Это был замечательный вечер, вернее сказать, ночь, потому что просидели мы до трех часов. Николай Михайлович несколько раз обмолвился, что мечта его – спеть в Москве, но вот, к сожалению, это совершенно невозможно. Во мне же вдруг возникло и укрепилось ощущение, что все это очень даже возможно и что если то и дело приглашают в Москву разных эстрадных певичек и вообще Бог знает кого, то почему же не приехать настоящему русскому певцу? Я неожиданно для самого себя (может быть, под влиянием выпитого) пообещал Николаю Михайловичу, что буду хлопотать, пойду… знаю, к кому пойду… и сделаю все возможное, чтобы Николай Гедда спел в Москве.

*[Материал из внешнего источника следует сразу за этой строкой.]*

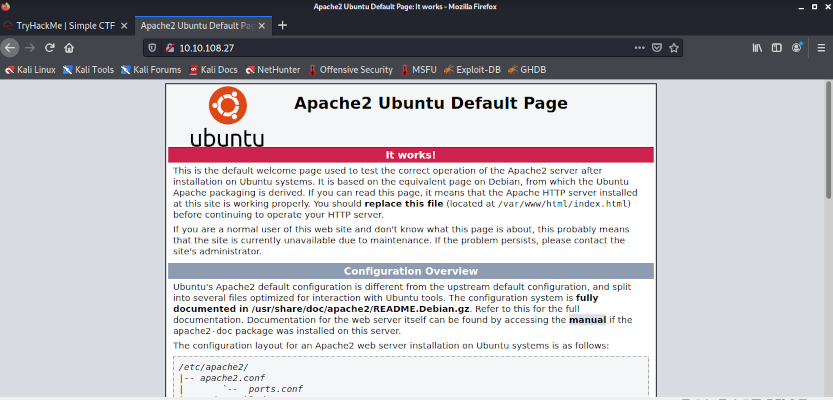Open the Exploit-DB bookmark
The image size is (833, 400).
coord(468,70)
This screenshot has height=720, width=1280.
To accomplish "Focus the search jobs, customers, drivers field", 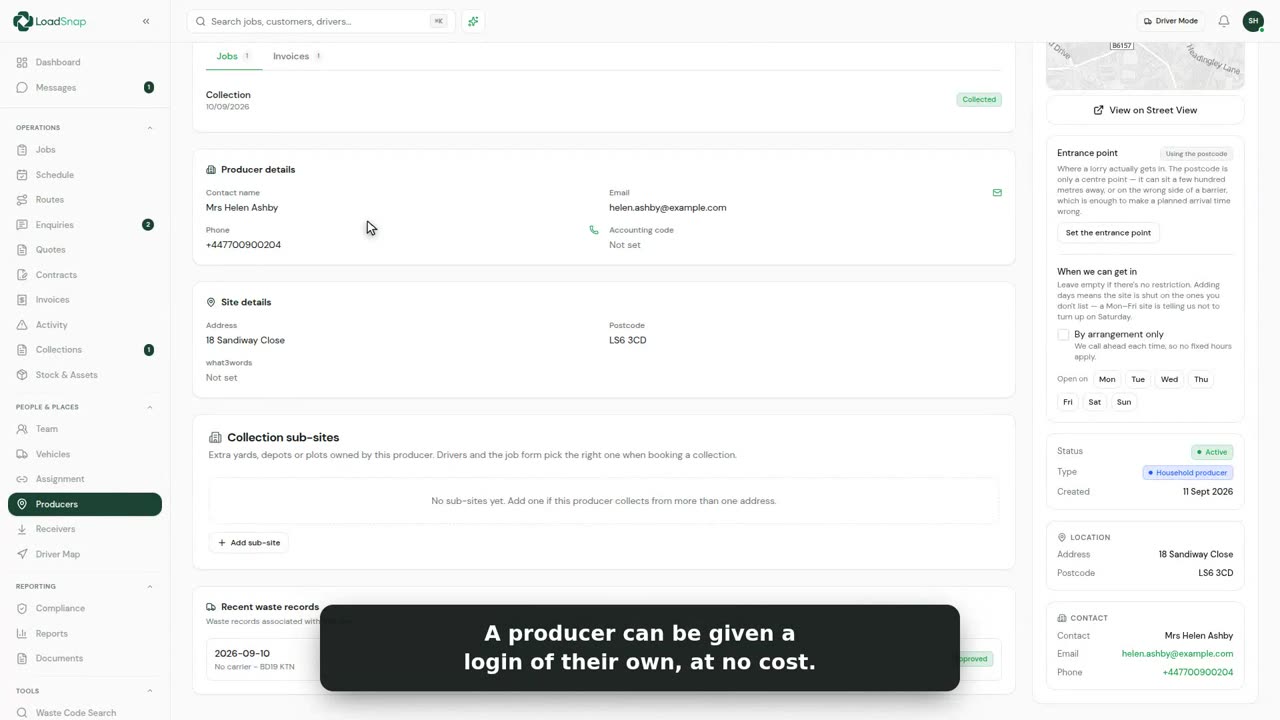I will click(320, 21).
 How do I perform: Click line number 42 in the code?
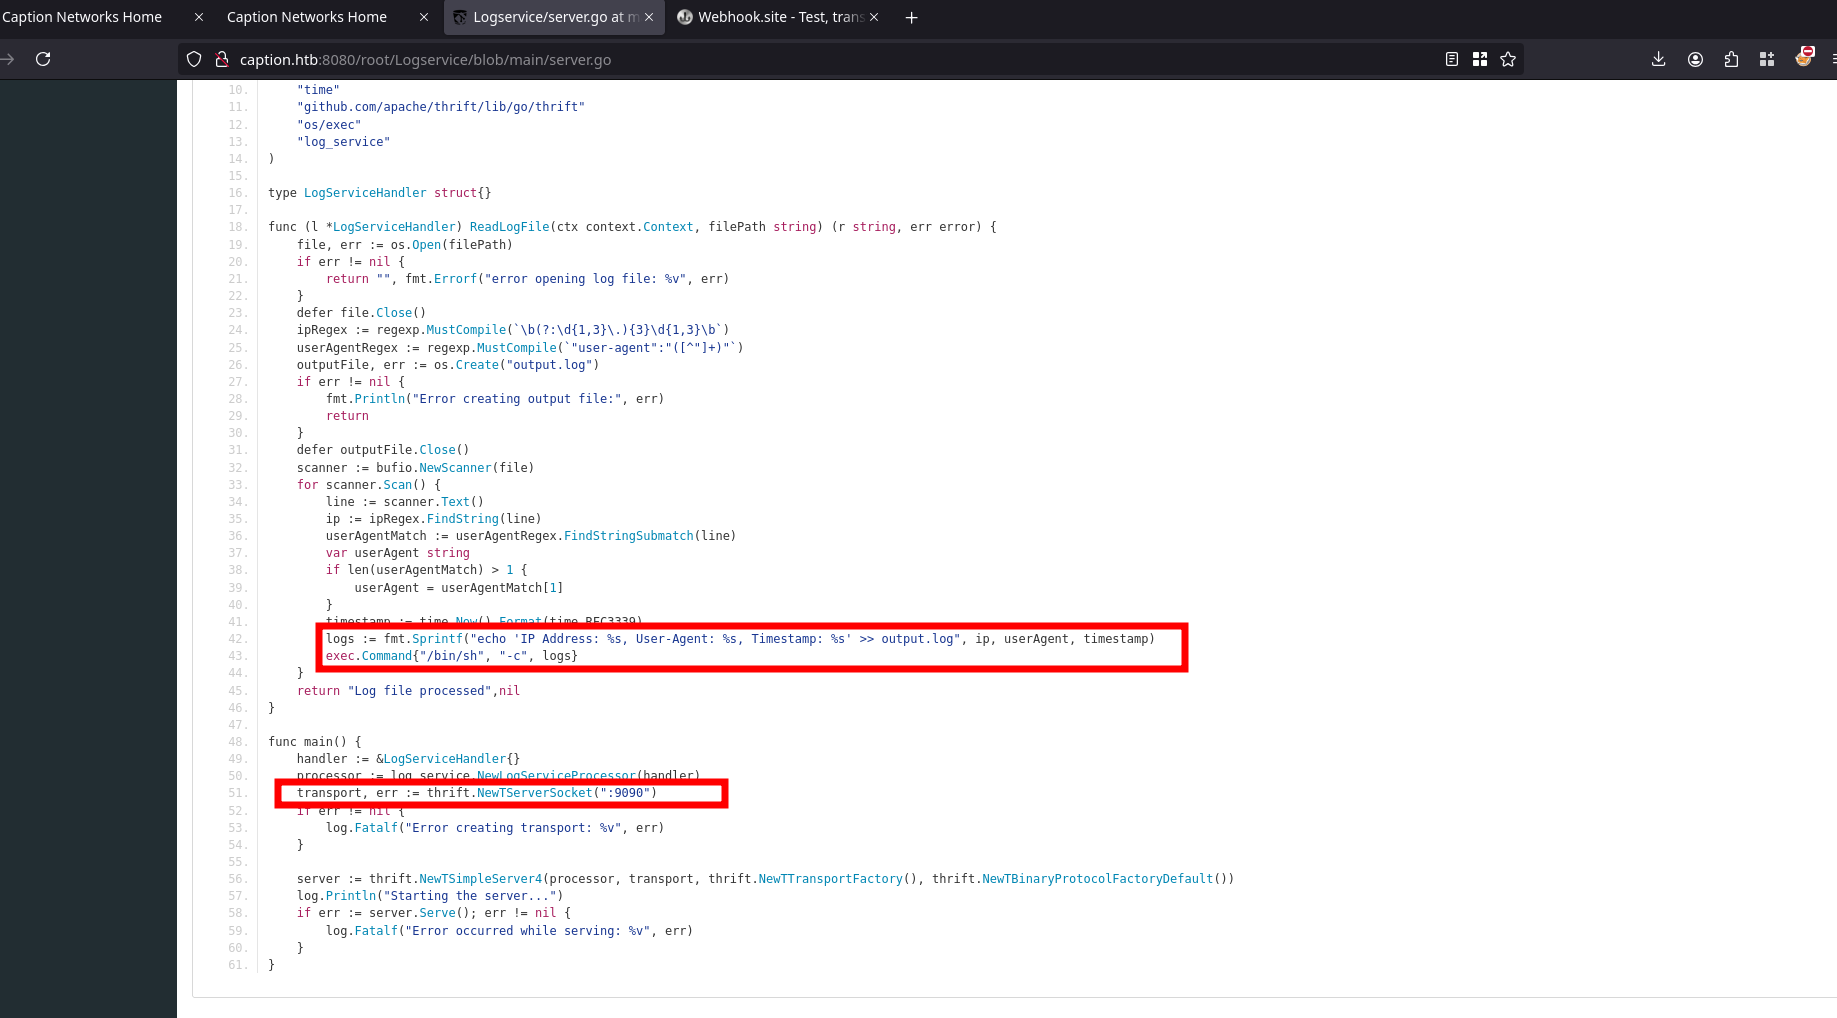237,639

К этому человеку я никогда ни разу не обращался с просьбами, но на расстоянии чувствовал его доброжелательное ко мне отношение. Да и повод был, можно сказать, благородный. Не квартиру себе, не дачу, не издания какой-нибудь труднопроходимой книги, не дочку устроить куда-нибудь в институт или на работу шел я просить. Поэтому позвонил я смело, и на другой день уже было назначено мне прийти в дом к тому человеку.
В.Ф. принял меня тепло. Он вышел из-за своего большого рабочего стола, и мы уселись в креслах около низкого дополнительного стола. Ну, сначала вопросы: как дела, как семья, что пишете, что выходит в ближайшее время и где, – а потом наступает момент, когда эти, пусть и доброжелательные, но все же дежурные, разговоры прекращаются и на лице, в глазах дающего аудиенцию появляется приглашение перейти к главному, изложить то, с чем пришел.
Я коротко изложил. Замечательный тенор, русский певец. Эмигрировали его родители, а не он. Ему всего лишь за сорок. Лоялен. Мечтает спеть в Москве. Это будет большое культурное событие. Разные эстрадные певички ездят… Почему же русский певец… благородное дело… история не забудет…
Меня выслушали внимательно, пометили что-то в блокноте, спросили:
– Это и все, с чем вы пришли?
– Разве мало?
– Ну а для себя что-нибудь? Нет ли каких проблем?
– Нет никаких проблем.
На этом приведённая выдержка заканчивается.